Learn Python List Comprehension By Building a Case Converter Program - Step 15

Tell us what’s happening:

Unsure why it will not let me proceed. I have tried commenting out all lines using a # character for single line comments , have tried the “”“” multiple line comments and even cut the lines out completely.

I must be missing something really dumb/obvious!

Your code so far


/* User Editable Region */

def convert_to_snake_case(pascal_or_camel_cased_string):
    pass
    """snake_cased_char_list = []
    for char in pascal_or_camel_cased_string:
        if char.isupper():
            converted_character = '_' + char.lower()
            snake_cased_char_list.append(converted_character)
        else:
            snake_cased_char_list.append(char)
    snake_cased_string = ''.join(snake_cased_char_list)
    clean_snake_cased_string = snake_cased_string.strip('_')"""

def main():

/* User Editable Region */

    print(convert_to_snake_case('aLongAndComplexString'))

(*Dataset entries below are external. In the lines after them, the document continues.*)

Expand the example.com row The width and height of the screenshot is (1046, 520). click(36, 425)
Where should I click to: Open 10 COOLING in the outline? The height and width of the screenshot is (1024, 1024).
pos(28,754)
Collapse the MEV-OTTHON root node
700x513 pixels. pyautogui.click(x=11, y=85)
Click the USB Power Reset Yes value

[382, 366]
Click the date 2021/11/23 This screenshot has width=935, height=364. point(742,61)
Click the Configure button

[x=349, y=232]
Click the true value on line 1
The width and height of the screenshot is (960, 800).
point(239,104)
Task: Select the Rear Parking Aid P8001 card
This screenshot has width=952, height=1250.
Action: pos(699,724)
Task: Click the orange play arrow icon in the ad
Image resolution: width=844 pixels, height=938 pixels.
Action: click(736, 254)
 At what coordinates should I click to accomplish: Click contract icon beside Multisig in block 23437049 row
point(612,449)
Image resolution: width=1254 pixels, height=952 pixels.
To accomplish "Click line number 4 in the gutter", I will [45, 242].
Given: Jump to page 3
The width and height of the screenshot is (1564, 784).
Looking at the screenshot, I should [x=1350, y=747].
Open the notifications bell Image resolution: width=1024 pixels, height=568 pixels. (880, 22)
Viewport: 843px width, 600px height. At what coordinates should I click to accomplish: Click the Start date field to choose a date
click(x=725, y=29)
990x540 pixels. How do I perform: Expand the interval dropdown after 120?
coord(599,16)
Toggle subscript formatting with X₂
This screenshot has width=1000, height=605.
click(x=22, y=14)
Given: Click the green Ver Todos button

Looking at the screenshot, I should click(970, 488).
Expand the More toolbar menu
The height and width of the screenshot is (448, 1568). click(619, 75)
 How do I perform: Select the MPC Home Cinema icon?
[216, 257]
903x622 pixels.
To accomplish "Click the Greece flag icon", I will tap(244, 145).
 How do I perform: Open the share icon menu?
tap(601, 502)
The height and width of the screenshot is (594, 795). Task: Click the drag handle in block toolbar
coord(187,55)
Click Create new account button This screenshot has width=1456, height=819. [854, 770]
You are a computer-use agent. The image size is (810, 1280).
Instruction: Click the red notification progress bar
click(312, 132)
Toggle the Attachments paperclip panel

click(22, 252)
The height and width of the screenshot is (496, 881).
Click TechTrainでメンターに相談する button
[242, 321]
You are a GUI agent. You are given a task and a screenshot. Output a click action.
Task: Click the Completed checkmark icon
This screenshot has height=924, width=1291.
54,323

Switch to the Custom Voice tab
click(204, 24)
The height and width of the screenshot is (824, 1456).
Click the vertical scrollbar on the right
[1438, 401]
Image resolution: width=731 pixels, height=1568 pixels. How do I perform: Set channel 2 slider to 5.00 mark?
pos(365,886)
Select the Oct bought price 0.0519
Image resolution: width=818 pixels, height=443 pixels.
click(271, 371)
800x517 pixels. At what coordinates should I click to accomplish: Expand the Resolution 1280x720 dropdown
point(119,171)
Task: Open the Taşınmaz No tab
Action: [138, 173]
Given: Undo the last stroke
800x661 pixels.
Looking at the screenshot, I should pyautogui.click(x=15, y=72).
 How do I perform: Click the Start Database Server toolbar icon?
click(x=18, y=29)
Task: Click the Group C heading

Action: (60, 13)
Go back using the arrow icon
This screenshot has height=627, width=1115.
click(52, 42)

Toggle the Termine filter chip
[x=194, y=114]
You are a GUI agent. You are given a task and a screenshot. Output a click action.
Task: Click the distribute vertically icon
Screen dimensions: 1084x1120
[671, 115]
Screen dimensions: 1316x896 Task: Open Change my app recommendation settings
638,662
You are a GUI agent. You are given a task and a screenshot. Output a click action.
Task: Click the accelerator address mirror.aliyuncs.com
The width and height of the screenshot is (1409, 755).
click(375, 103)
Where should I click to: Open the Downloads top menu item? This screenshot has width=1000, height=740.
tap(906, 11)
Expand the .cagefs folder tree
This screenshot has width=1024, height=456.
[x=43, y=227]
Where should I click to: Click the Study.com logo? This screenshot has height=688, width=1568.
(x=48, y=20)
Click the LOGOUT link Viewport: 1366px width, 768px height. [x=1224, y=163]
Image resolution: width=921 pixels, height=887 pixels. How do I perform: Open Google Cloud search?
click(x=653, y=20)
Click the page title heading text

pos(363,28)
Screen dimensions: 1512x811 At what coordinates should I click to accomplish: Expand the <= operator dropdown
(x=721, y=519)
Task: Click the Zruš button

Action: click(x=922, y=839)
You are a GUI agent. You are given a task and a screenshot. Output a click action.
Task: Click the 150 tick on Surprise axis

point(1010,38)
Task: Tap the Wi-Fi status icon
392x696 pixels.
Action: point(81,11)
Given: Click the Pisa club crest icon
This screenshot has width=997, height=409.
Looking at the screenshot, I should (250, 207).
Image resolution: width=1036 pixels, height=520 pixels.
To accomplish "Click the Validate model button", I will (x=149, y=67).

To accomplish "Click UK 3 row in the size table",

if __name__ == '__main__':
    main()

Your browser information:

User Agent is: Mozilla/5.0 (Macintosh; Intel Mac OS X 10_15_7) AppleWebKit/537.36 (KHTML, like Gecko) Chrome/120.0.0.0 Safari/537.36

Challenge Information:

Learn Python List Comprehension By Building a Case Converter Program - Step 15

Hello. Here is how you comment out a line of code.

# This is a comment
print("The line above never gets prints");

With that information, how would you comment out those lines of code?

Happy learning. :slight_smile:

yes, I tried commenting out each line using a # symbol and it still doesn\t pass

def convert_to_snake_case(pascal_or_camel_cased_string):
    pass
    # snake_cased_char_list = []
    # for char in pascal_or_camel_cased_string:
    #     if char.isupper():
    #         converted_character = '_' + char.lower()
    #         snake_cased_char_list.append(converted_character)
    #     else:
    #         snake_cased_char_list.append(char)
    # snake_cased_string = ''.join(snake_cased_char_list)
    # clean_snake_cased_string = snake_cased_string.strip('_')

Hello MrAndy,

Is that your whole code in your last reply? It’s missing one of the lines of the original code.

1 Like

Hello! @MrAndyStorey

In the last code you’ve provided, did you miss to comment out the return statement line…? like @HungryBee mentioned…

Try commenting those 10 lines using the # symbol individually including the return statement.

Happy Coding :grinning:

Yes, turns out that to pass the test, you need to have exactly ten lines commented out.
I had changed the return value to return pass and it was still being executed.

Thanks for your help.

1 Like

Tell us what’s happening:

I thought I hade everything correct, especially after reading this thread, but I still get a messsage telling me: " Sorry, your code does not pass. Keep trying.

You should comment out all the 10 lines of code inside the convert_to_snake_case() function and nothing else. Add pass to fill temporarily the function body and avoid an error."

I tried the code below and I also tried to put the pass on line 2 instead of line 13
Tried to delete line 11 (the empty line) not because it should matter, but because I wanted to exhaust every idea I had before turning to you.
Any hints on where I should start looking in my code?

Your code so far

def convert_to_snake_case(pascal_or_camel_cased_string):
#    snake_cased_char_list = []
#    for char in pascal_or_camel_cased_string:
#        if char.isupper():
#            converted_character = '_' + char.lower()
#            snake_cased_char_list.append(converted_character)
#        else:
#            snake_cased_char_list.append(char)
#    snake_cased_string = ''.join(snake_cased_char_list)
#    clean_snake_cased_string = snake_cased_string.strip('_')

#    return clean_snake_cased_string
    pass
def main():
    print(convert_to_snake_case('aLongAndComplexString'))

if __name__ == '__main__':
    main()

Your browser information:

User Agent is: Chrome/120.0.0.0

Challenge Information:

Learn Python List Comprehension By Building a Case Converter Program - Step 15

Figured out what went wrong.
If anyone else has the same problem as I had with my code above.
Here’s a hint, it matters where you put the pound signs (#)

I’ve been struggling with this strep in many attempts, but I’ve managed to pass it. Thanks.

1 Like

Figured out what the problem was, the python style guide PEP 8 recommends the use of a space after # while writing inline comments.